Special geometry, cubic polynomials and homogeneous quaternionic spaces
B. de Wit, A. Van Proeyen
TL;DR
This work classifies homogeneous quaternionic spaces arising from $N=2$ supergravity by reducing five-dimensional real spaces encoded by a cubic form $C(h)=d_{ABC}\,h^A h^B h^C$ to their Kähler and quaternionic images via the $r$ and $c\circ r$ maps. The core result is a Clifford-algebra–driven classification of the $d_{ABC}$ tensors, yielding explicit cubic forms ${\cal Y}(x)$ built from real Clifford generators and organizing solutions into families $L(-1,r)$, $L(0,P,\dot P)$, $L(q,P)$, and $L(4m,P,\dot P)$, with corresponding real, Kähler, and quaternionic spaces. These results identify a well-defined subset of Alekseevskii’s normal quaternionic spaces and reveal a new rank-3 family and a finite set of rank-4 spaces not fully specified previously, suggesting a complete table of homogeneous quaternionic spaces. The analysis also uncovers a link to $W_3$ algebras and offers a coherent dimensional-oxidation narrative connecting five-, four-, and three-dimensional supergravities. Overall, the paper extends the landscape of homogeneous special geometries and clarifies how Clifford-algebra representations control the symmetry structure of these spaces.
Abstract
The existing classification of homogeneous quaternionic spaces is not complete. We study these spaces in the context of certain $N=2$ supergravity theories, where dimensional reduction induces a mapping between {\em special} real, Kähler and quaternionic spaces. The geometry of the real spaces is encoded in cubic polynomials, those of the Kähler and quaternionic manifolds in homogeneous holomorphic functions of second degree. We classify all cubic polynomials that have an invariance group that acts transitively on the real manifold.

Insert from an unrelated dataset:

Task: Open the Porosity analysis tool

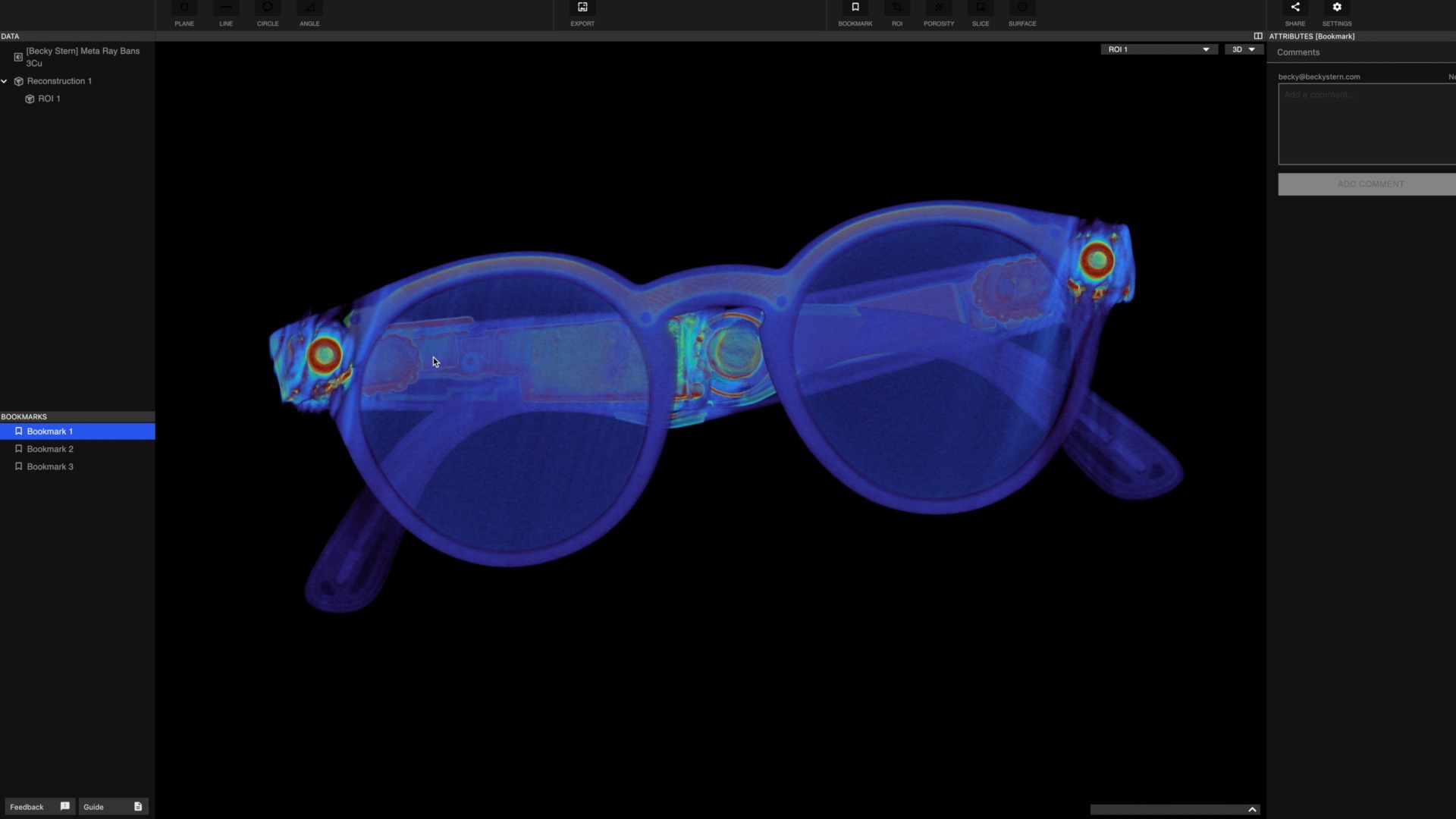Action: coord(939,9)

The corresponding Kähler and quaternionic manifolds are then homogeneous. We find that they lead to a well-defined subset of the normal quaternionic spaces classified by \Al\ (and the corresponding special Kähler spaces given by Cecotti), but there is a new class of rank-3 spaces of quaternionic dimension larger than 3. We also point out that some of the rank-4 \Al\ spaces were not fully specified and correspond to a finite variety of inequivalent spaces. A simpler version of the equation that underlies the classification of this paper also emerges in the context of $W_3$ algebras.